We are excited to announce that in this, Scotland’s Year of Young People, NEoN has turned 10 and is one of 19 organisations to newly join Creative Scotland’s regular funded portfolio of organisations. With three years of support NEoN will continue to deliver Scotland’s only digital arts festival across the city of Dundee.

Contemporary culture is linked to digital technology in profound ways. NEoN (North East of North) is one of Scotland’s leading organisations solely focused on advancing the understanding and accessibility of digital and technology-driven art and provoking questions about how ‘the digital’ is so intrinsically embedded in today’s society. This November will see us deliver our tenth festival, which like the last 9 will be programmed in partnership with organisations and venues across the city including Dundee Contemporary Arts, Leisure and Culture Dundee, Duncan of Jordanstone College of Art & Design, Weave at Abertay, New Media Scotland, Dundee Science Festival, Creative Dundee, Generator Projects, NOMAS projects and more. NEoN invites you to get involved!

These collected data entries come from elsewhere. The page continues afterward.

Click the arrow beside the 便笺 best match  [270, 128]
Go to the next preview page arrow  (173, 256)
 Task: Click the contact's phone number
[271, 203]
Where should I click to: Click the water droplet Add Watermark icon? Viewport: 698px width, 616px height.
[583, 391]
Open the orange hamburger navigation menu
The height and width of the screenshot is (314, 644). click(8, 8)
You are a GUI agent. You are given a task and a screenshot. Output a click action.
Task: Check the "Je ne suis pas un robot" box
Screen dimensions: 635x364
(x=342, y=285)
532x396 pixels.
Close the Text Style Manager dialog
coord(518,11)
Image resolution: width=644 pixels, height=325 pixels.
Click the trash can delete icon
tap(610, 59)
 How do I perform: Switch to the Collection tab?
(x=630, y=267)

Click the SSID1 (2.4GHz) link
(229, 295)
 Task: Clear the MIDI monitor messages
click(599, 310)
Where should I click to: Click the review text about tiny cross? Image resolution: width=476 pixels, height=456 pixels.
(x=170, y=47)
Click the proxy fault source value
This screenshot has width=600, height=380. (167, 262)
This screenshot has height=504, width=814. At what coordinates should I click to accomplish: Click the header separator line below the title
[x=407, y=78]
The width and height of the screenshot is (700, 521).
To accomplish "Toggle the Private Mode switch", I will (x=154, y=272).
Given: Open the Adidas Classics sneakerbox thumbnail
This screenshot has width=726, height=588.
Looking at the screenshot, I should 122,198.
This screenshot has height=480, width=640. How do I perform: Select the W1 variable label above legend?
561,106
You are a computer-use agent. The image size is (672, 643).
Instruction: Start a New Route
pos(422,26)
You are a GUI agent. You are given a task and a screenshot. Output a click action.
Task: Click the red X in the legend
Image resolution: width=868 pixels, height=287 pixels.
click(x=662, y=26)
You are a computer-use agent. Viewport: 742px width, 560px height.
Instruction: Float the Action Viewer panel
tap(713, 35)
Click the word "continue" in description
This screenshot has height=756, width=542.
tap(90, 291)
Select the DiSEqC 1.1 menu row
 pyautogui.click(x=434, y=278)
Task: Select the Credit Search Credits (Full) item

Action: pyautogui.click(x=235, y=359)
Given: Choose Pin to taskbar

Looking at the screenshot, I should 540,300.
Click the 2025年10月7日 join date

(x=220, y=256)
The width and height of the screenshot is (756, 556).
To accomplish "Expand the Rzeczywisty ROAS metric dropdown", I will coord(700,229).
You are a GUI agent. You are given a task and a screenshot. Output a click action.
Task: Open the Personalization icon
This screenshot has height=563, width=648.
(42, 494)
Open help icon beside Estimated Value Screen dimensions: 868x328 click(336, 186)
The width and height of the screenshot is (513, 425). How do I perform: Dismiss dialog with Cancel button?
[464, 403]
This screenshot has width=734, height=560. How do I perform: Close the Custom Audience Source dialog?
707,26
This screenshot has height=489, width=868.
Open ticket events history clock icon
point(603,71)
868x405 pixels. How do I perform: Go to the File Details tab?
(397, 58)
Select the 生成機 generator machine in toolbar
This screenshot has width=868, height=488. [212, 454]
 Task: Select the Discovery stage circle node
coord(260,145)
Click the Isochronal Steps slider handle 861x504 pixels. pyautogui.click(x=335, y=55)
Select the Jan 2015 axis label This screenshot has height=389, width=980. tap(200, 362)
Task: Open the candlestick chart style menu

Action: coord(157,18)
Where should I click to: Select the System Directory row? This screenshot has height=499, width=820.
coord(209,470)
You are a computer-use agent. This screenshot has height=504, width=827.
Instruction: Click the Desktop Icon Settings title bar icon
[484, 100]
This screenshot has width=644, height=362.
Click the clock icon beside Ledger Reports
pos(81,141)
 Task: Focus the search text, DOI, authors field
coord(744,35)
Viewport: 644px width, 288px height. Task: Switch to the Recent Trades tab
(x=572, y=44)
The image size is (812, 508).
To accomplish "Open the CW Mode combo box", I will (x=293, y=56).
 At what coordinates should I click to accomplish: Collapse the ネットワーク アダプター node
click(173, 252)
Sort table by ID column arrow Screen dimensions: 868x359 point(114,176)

NEoN Director Donna Holford Lovell said, “By bringing together emerging talent and well-established artists, NEoN aims to influence and reshape the field of digital arts. We seek to create opportunities for collaboration and spontaneity, and push beyond expectations. NEoN will continue to commission and program world class artists to present contemporary work of the highest quality. We hope that International artists see NEoN as a place to create their best work and emerging artists are enriched by their connection with the programme and other participants in it. We feel brand new with this amazing news and are looking forward to getting to work on delivering the programme!”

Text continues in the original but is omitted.